### Stored data

= = =

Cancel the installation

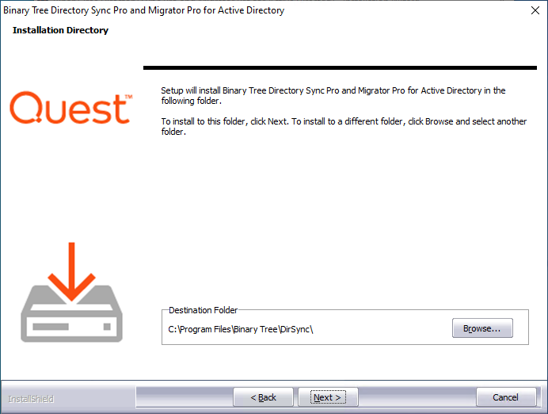(506, 397)
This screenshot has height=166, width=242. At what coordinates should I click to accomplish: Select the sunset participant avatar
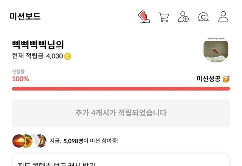point(18,141)
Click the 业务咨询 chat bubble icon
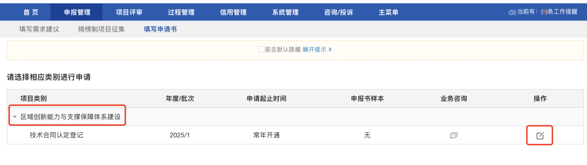The width and height of the screenshot is (587, 165). click(454, 136)
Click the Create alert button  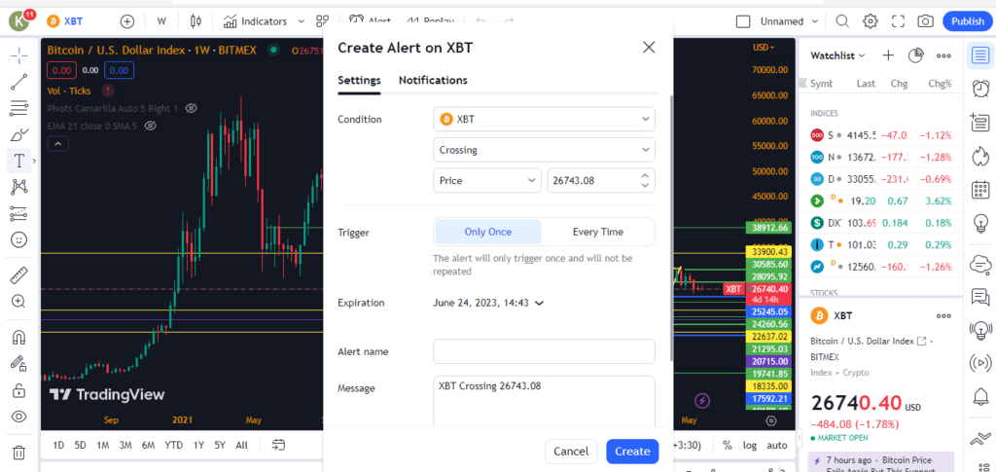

= = =

### What you are asked to do
Your answer must be an exact copy of every entry, with the pictures left out.

### Answer for the task
Cancel the installation

(506, 397)
This screenshot has height=166, width=242. At what coordinates should I click to accomplish: Select the sunset participant avatar
point(18,141)
Click the 业务咨询 chat bubble icon
The width and height of the screenshot is (587, 165). click(454, 136)
Click the Create alert button  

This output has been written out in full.